Think what you like, but George Clooney loves the press. George Clooney loves the press because his father was a journalist and he made a film about journalists once. However, the love affair between George Clooney and the press is a strange kind of affair, like when you meet a girl who insists on punching you in the face as hard as she can during sex.
Because even though his face is always leering out at us from billboards, magazine advertisements and TV commercials advertising whatever generic product he can lay his hands on at any given point in time, George Clooney hates having his picture taken. So strong is George Clooney's hatred for the paparazzi that he once tried to date Leonardo DiCaprio to stop it happening, for god's sake. And that's before the paparazzi even tried to kill him – so imagine how mad George Clooney is now that they sort of have.
Last week a tape emerged of George Clooney throwing a tantrum because some photographers in cars may have possibly driven so dangerously that he was almost knocked off his motorbike again.
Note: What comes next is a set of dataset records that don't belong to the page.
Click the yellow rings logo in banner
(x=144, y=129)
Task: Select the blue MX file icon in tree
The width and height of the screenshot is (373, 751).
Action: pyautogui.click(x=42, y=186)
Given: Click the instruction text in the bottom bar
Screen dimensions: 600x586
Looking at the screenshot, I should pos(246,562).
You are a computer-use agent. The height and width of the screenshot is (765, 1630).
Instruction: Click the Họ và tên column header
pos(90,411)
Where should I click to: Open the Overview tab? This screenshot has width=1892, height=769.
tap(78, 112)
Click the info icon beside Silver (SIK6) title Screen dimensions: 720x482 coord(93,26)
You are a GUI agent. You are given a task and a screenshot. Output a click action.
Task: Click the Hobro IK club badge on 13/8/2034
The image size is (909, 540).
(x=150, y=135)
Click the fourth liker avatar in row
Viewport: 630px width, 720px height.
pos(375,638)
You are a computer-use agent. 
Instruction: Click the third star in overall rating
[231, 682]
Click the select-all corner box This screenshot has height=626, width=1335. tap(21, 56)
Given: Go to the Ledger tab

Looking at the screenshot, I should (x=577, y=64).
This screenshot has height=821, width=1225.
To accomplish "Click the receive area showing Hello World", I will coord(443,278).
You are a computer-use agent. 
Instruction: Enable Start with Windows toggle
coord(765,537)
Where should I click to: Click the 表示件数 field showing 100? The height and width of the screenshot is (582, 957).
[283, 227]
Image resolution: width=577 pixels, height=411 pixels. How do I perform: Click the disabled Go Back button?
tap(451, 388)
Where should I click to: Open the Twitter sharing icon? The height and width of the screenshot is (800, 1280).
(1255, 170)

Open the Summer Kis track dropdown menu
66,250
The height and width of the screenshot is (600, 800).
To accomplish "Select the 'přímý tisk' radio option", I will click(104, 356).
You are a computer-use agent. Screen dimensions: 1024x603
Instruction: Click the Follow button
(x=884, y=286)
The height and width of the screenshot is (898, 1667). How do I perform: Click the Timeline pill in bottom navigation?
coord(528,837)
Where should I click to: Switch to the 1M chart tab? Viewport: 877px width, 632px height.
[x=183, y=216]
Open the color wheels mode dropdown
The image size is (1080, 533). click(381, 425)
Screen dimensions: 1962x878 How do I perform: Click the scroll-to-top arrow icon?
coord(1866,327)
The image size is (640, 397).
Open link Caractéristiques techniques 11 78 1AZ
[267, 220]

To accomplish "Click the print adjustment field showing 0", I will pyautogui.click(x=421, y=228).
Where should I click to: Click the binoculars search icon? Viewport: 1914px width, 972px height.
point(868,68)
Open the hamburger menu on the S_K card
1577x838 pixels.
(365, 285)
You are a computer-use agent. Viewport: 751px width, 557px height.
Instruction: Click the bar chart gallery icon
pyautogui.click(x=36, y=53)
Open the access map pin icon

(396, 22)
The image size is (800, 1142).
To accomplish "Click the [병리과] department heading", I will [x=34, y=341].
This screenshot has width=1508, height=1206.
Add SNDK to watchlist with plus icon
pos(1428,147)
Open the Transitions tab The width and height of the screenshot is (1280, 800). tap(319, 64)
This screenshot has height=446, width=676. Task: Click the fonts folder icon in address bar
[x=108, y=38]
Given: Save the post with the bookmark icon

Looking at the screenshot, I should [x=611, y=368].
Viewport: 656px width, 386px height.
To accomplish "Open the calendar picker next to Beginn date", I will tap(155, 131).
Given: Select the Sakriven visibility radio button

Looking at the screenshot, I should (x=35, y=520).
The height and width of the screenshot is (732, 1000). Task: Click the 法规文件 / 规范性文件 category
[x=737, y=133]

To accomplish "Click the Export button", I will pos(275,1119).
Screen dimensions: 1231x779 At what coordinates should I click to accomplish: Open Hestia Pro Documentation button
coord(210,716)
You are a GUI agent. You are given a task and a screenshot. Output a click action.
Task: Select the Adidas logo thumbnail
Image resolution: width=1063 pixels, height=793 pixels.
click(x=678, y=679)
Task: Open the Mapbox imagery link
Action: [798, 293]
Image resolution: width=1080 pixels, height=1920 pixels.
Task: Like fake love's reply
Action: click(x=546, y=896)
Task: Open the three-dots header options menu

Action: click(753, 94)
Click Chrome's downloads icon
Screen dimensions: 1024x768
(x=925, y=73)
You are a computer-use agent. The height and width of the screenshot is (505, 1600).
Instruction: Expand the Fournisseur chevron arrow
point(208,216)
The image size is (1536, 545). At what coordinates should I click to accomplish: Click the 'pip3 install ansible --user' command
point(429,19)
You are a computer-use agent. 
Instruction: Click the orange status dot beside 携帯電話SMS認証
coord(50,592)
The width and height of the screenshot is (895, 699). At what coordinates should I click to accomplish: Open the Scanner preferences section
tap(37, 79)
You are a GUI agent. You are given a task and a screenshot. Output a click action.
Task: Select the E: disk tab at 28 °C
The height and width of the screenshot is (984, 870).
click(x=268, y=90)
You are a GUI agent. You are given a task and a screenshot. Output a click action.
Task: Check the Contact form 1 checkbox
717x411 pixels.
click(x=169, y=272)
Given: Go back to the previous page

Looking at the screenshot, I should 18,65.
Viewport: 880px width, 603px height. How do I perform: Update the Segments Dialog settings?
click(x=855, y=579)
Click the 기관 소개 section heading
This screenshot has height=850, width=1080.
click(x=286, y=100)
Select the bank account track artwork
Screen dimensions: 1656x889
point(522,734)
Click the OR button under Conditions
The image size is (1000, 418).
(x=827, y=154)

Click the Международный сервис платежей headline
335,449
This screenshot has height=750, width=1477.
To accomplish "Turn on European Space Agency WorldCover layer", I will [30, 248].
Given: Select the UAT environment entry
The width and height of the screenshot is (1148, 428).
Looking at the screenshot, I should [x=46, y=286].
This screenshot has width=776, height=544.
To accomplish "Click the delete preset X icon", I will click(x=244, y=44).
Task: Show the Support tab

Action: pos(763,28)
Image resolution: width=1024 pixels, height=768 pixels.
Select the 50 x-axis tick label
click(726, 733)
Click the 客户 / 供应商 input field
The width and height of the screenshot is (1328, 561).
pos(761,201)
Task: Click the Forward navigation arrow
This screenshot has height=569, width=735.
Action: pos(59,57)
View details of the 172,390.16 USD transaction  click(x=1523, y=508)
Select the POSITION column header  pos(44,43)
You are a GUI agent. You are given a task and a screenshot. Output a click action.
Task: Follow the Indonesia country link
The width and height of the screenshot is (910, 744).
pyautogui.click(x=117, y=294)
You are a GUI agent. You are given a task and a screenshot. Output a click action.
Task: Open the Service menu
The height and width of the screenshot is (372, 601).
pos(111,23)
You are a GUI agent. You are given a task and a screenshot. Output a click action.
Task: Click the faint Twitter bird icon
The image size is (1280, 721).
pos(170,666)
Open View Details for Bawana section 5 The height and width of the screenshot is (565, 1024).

And that's given George all the impetus he needs to start berating the paparazzi in public again. Not for his sake, you understand, for the sake of Britney Spears, who was recently banned from driving her children around because she ran a red light on a dangerous intersection.
Obviously, as George Clooney points out, this wasn't actually Britney's fault. In an interview with Entertainment Tonight, Clooney said:
"You look at the footage of Britney running the red light – there's eight guys with cameras at night in the middle of the street. There are no rules now. It's getting to a point where people that are not involved are getting hurt… What they're doing is illegal, it's high speed chases and they're competing with each other. They're not trying to catch me doing something stupid; they're trying to create me doing something stupid. You don't get to break all these laws and then say, 'I'm just doing my job.' The guys that commit all these crimes are rewarded for it. It creates bounty hunters in a way."
Oh, this old minefield again. Now, you could argue that the paparazzi are only doing what they do because magazine editors pay them tens of thousands of dollars for photos, and that's because the public enjoys looking at them more than not looking at them. Or you could argue that if the paparazzi didn't follow Britney Spears around then her new album would have sunk like a stone since she isn't doing any other promotion for it.
Or you could argue that the website which hosted the video of George Clooney losing his temper is owned by AOL, which is part of Time Warner so therefore in the same company that made Syriana and the Ocean's films, meaning that in a way it's actually funding his moviestar lifestyle.
They're all valid points, as is George Clooney's that breaking the law isn't very clever. So who's right and who's wrong? We're going to make up our mind just as soon as we've figured out which option means George Clooney doesn't have to do so many of those bastard adverts everywhere all the time.